Six months later, by the end of Summer 2017, the nonprofit Kris and I created — Local Tech Heroes — had successfully run two Design + Education programs in Columbus, Ohio. We had identified issues with Columbus’s current STEM (Science, Technology, Education and Math) education system, then designed a program that would modify the system to include students who were left out. The middle and high school aged students with whom we interacted — through the Boys & Girls Clubs of Central Ohio — were applying design methodologies we taught to creative challenges defined using educational methodologies. Students began learning and growing in positive ways their parents and educators had not seen in previous STEM programming. This growth was something Kris and I originally identified as self-actualization, a term I am currently investigating in my graduate studies. Although Local Tech Heroes was socially answerable to these parents and teachers, it is ultimately socially answerable to the students as well, whose participation should be rewarded with quality educational experiences.
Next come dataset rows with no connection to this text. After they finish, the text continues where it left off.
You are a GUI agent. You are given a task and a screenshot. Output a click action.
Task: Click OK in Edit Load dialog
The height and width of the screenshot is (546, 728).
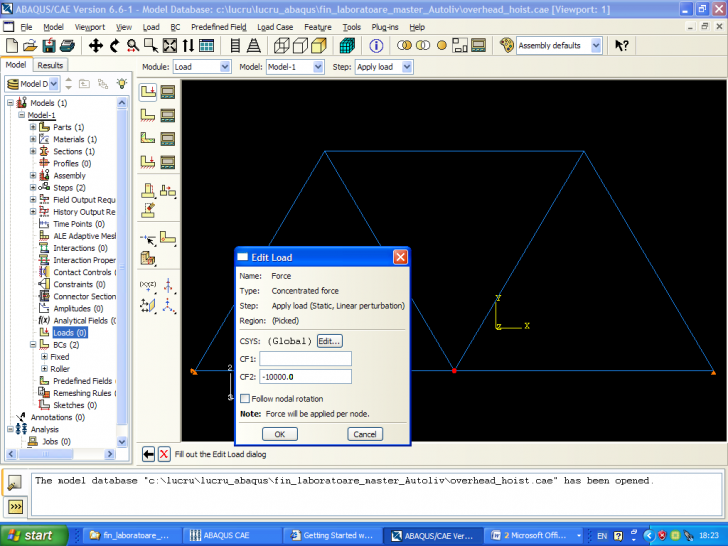click(x=279, y=434)
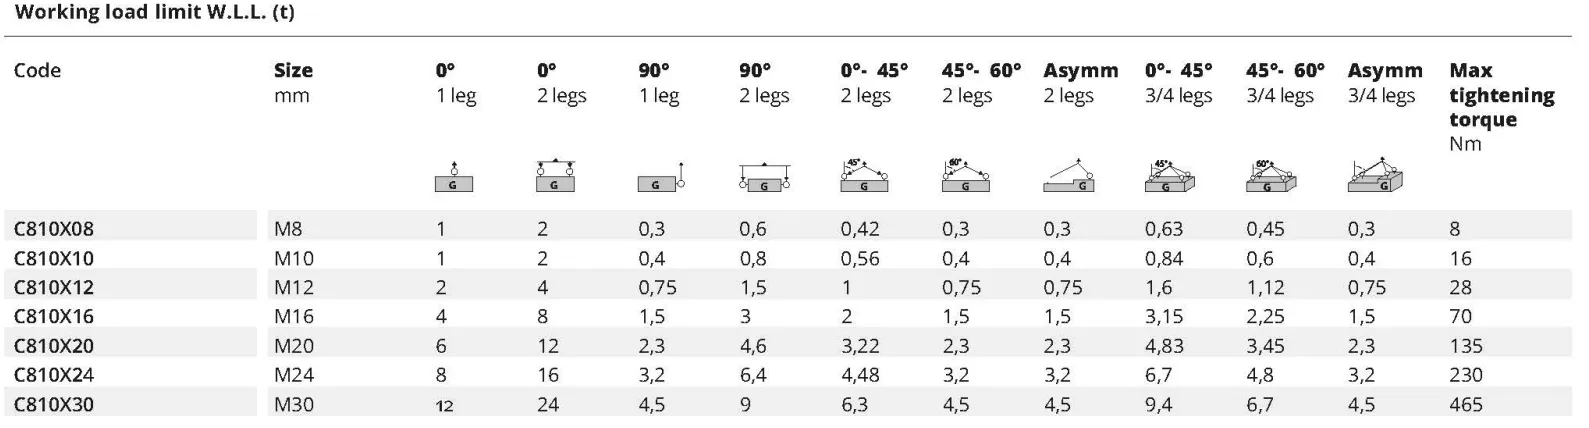Image resolution: width=1589 pixels, height=428 pixels.
Task: Click the Working load limit W.L.L. title
Action: [155, 13]
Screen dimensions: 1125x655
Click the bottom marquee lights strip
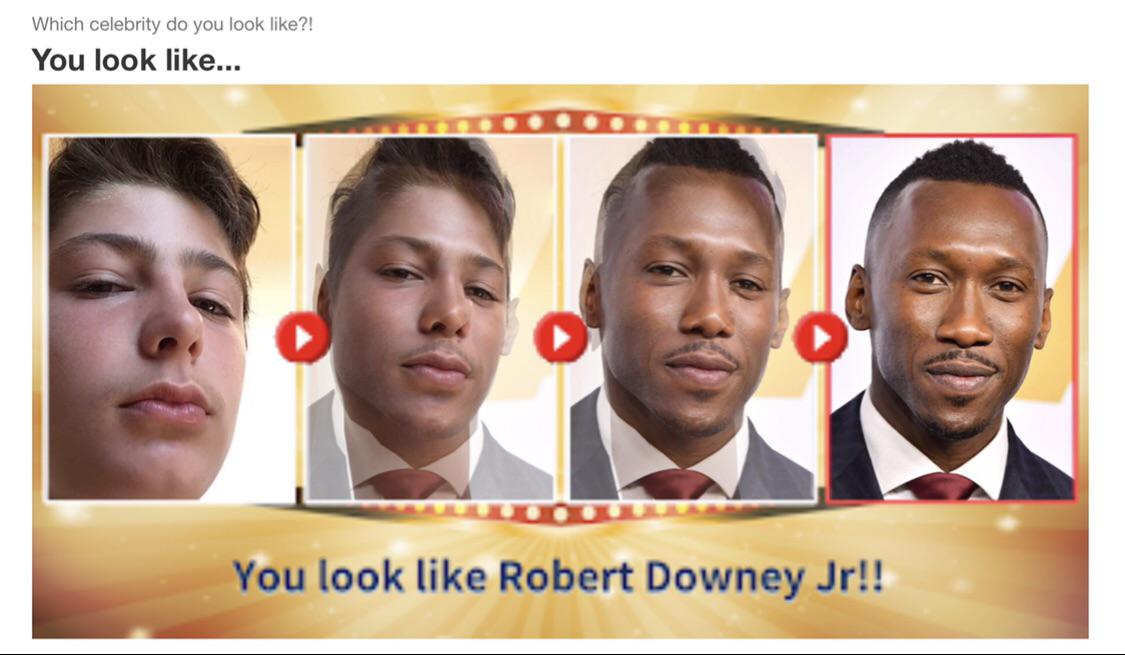pos(563,512)
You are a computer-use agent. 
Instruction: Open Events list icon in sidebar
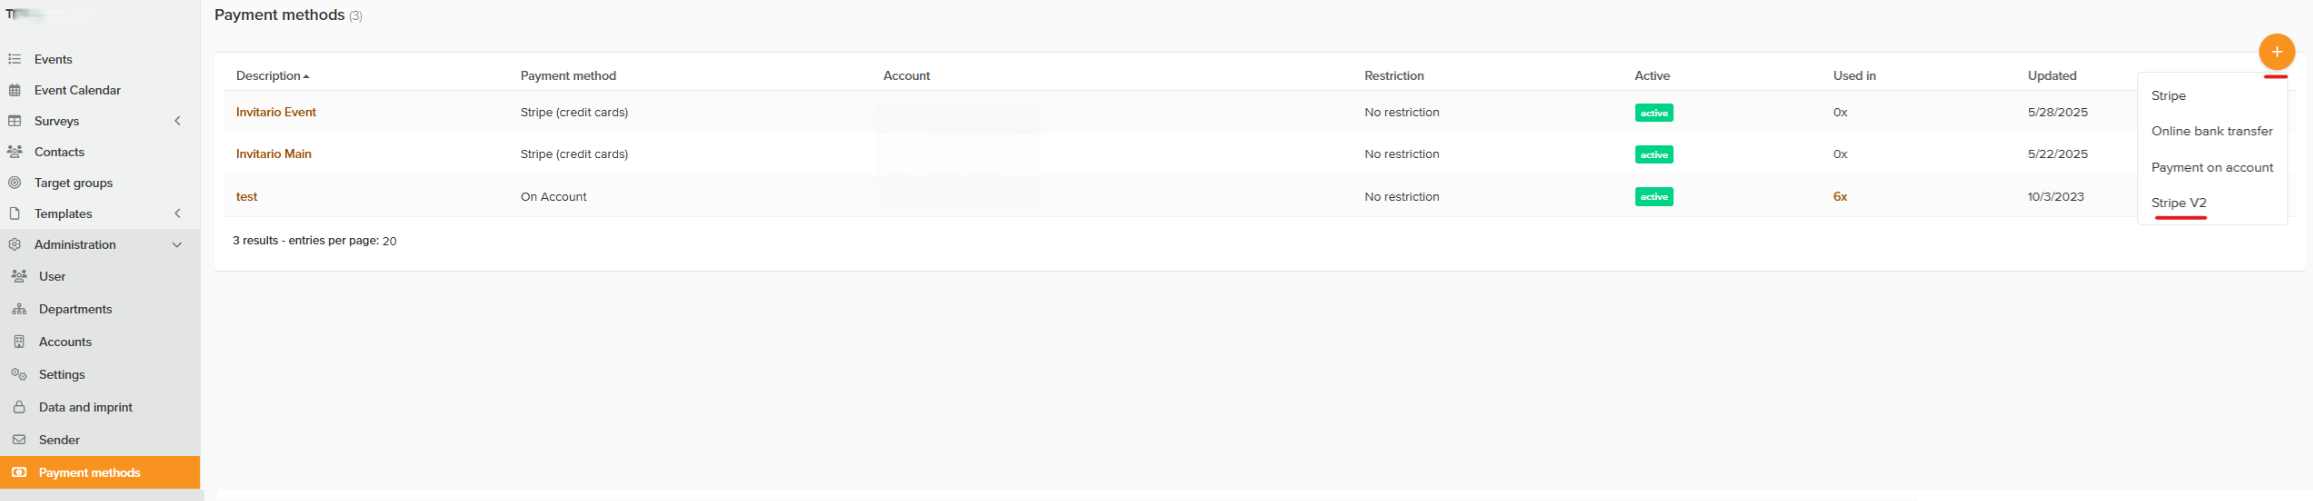click(x=15, y=59)
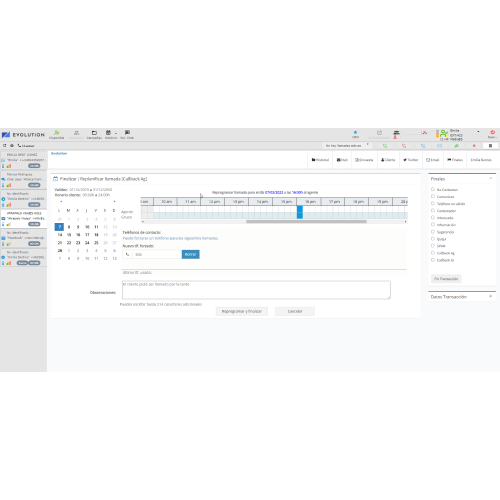500x500 pixels.
Task: Click the blue transfer call phone icon
Action: coord(423,146)
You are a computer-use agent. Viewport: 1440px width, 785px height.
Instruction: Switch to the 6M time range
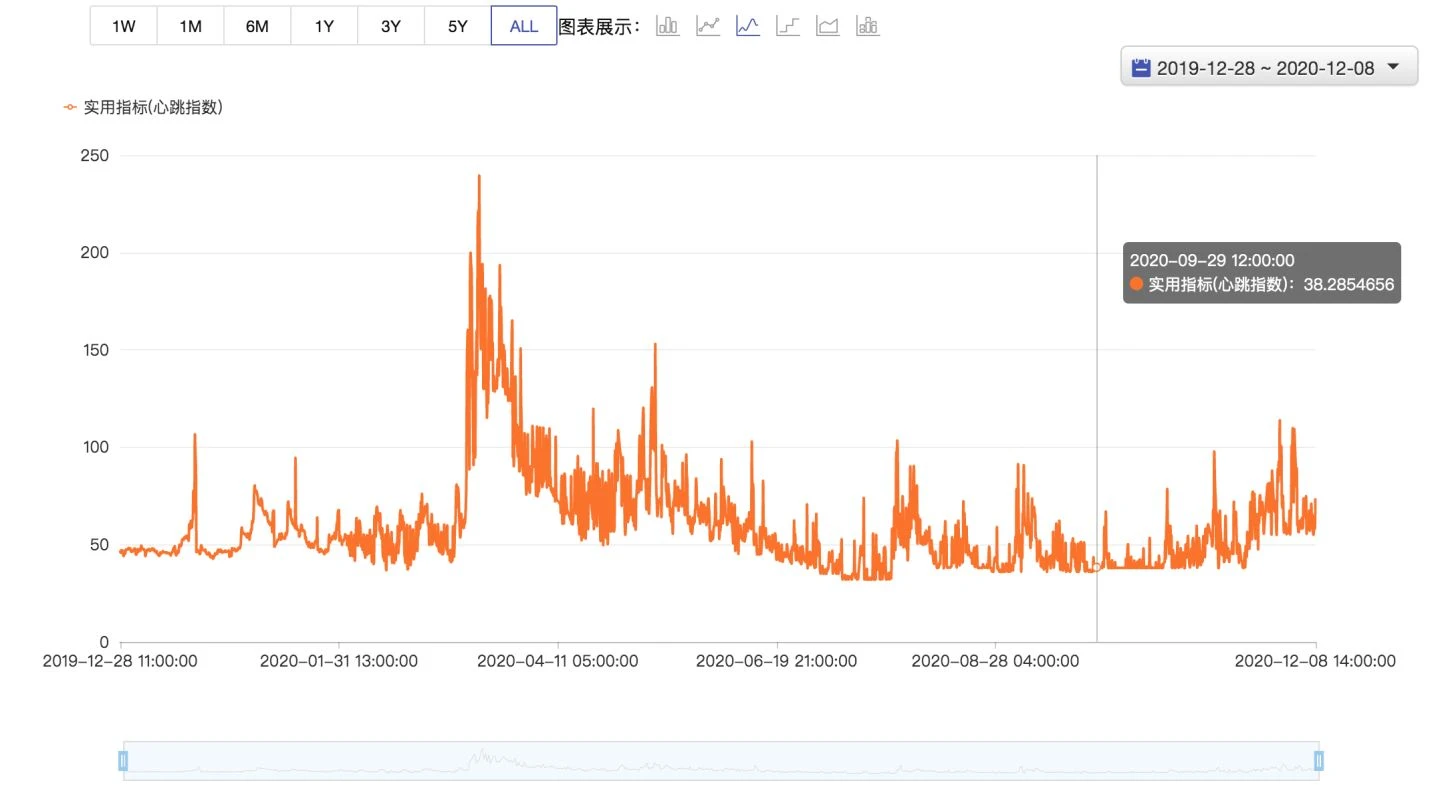coord(257,26)
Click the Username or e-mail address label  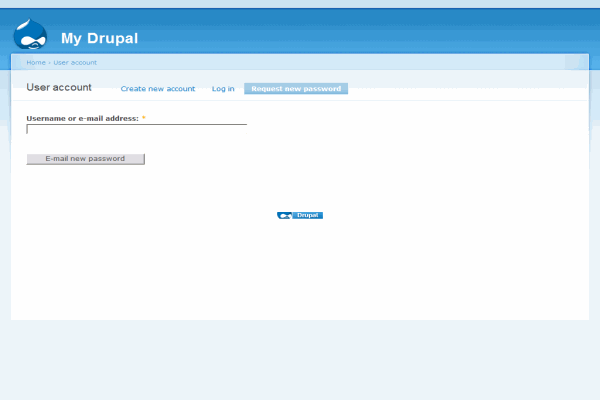pos(82,118)
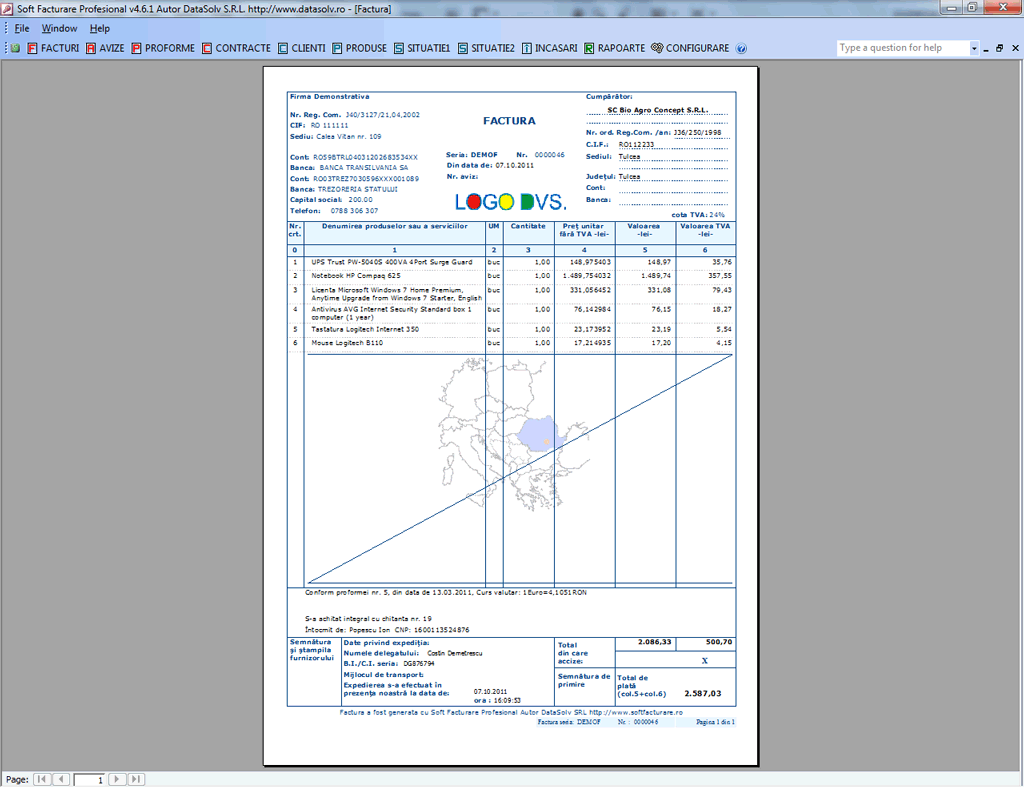Open the File menu
The image size is (1024, 787).
pos(20,28)
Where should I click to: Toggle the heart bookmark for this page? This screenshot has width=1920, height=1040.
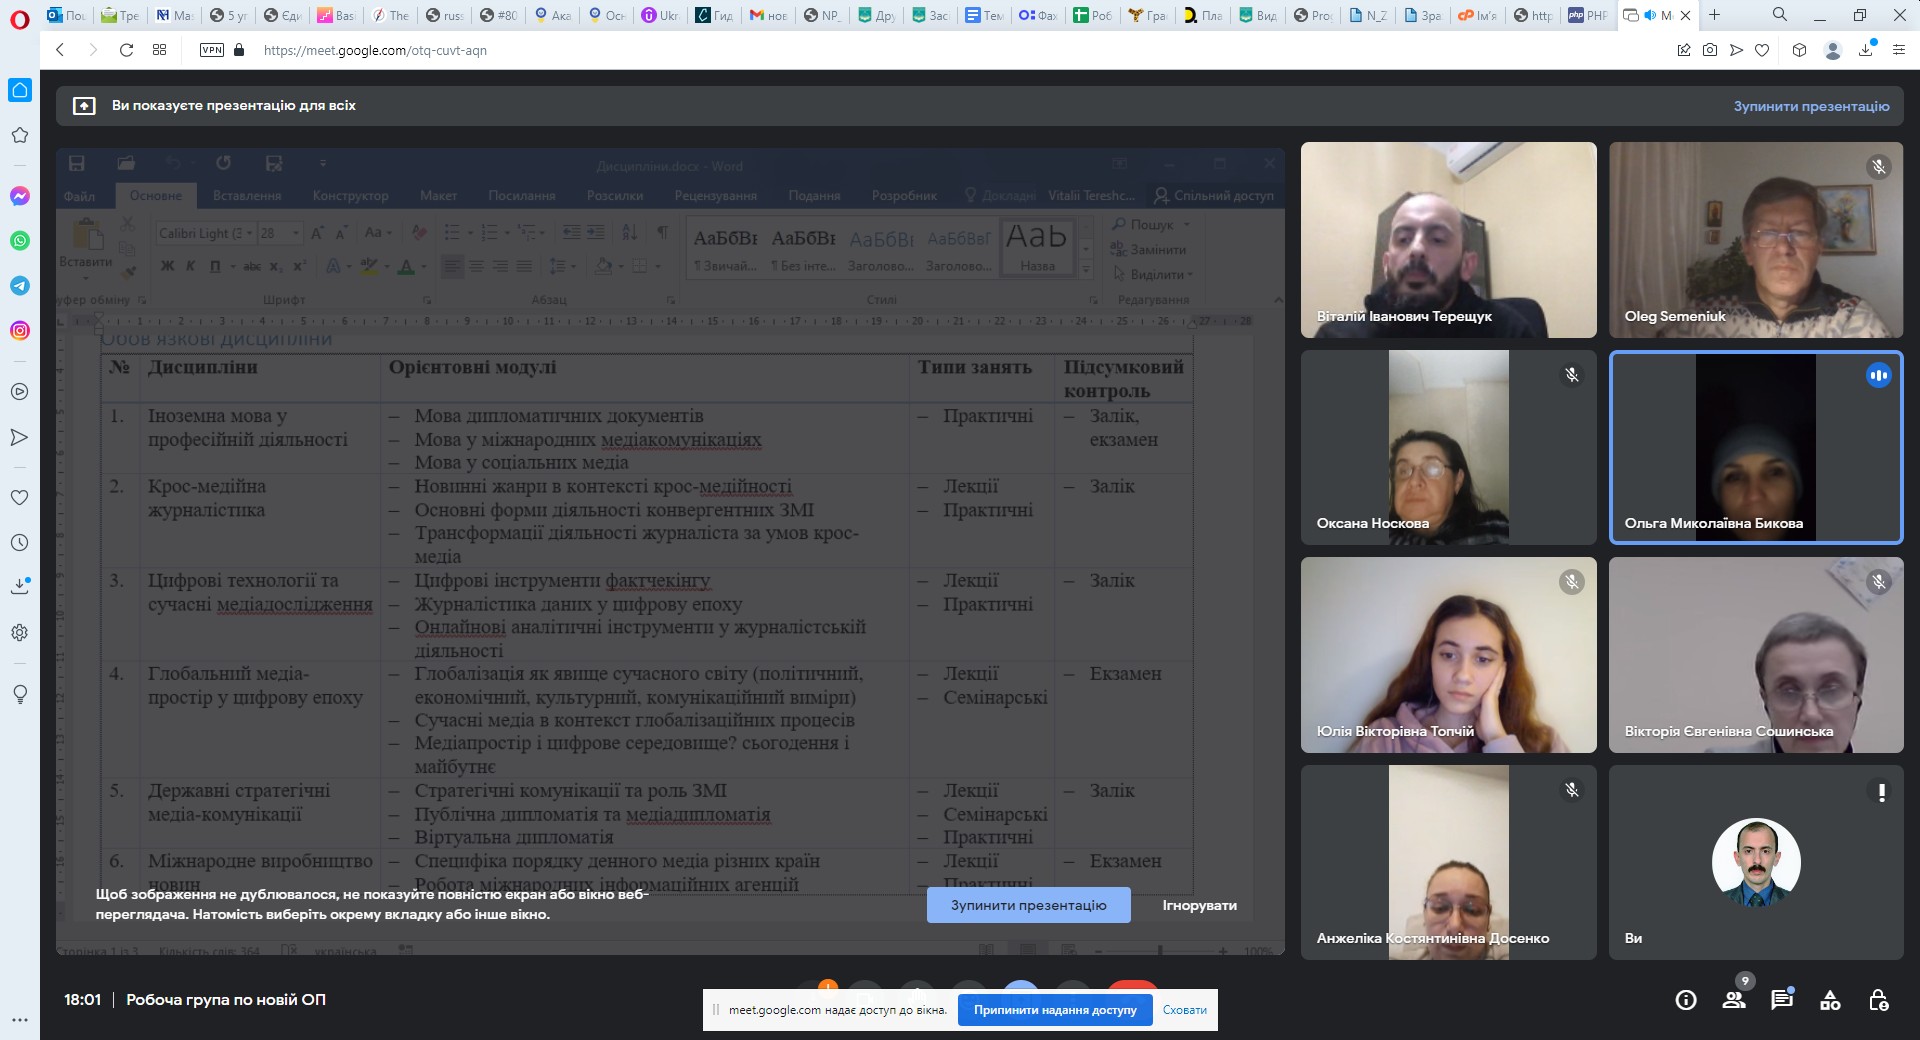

It would seem this project embraced social answerability from Potter and at least the systems impact portion of Cradle to Cradle. It also seemed to resonate with yet another definition of Design from Alain Findeli. In his 2001 paper, Findeli offers one such definition of Design to encompass system-level change (p.10):

A new logical structure of the design process is:

  1. Instead of a problem, we have: state A of a system;
  2. Instead of a solution, we have: state B of the system; and
  3. The designer and the user are part of the system (stakeholders).

Findeli argues the importance of this new logical structure, as it would allow for the expansion of design’s role to include non-physical solutions in a world that is increasingly non-physical. From the vantage point of Local Tech Heroes, it would seem this system-state view of Design holds true.

Design community — a surprise insight from Design 50

That last and most recent design project, Local Tech Heroes, was enough to push me past my disillusionment with Design, and lead me to ask questions about the intersection of Design and the concept of “empowerment.” These questions formed the foundation of my graduate studies in Design Research & Development starting Fall 2018. Much of the first six weeks of the program has caused me to reflect upon and contextualize my own work with respect to the work of others. And yet, not all of my personal experience has reinforced these definitions of Design. In fact, one key definition of Design has arisen that has so far been relatively unaddressed by my reading — the definition of Design as community.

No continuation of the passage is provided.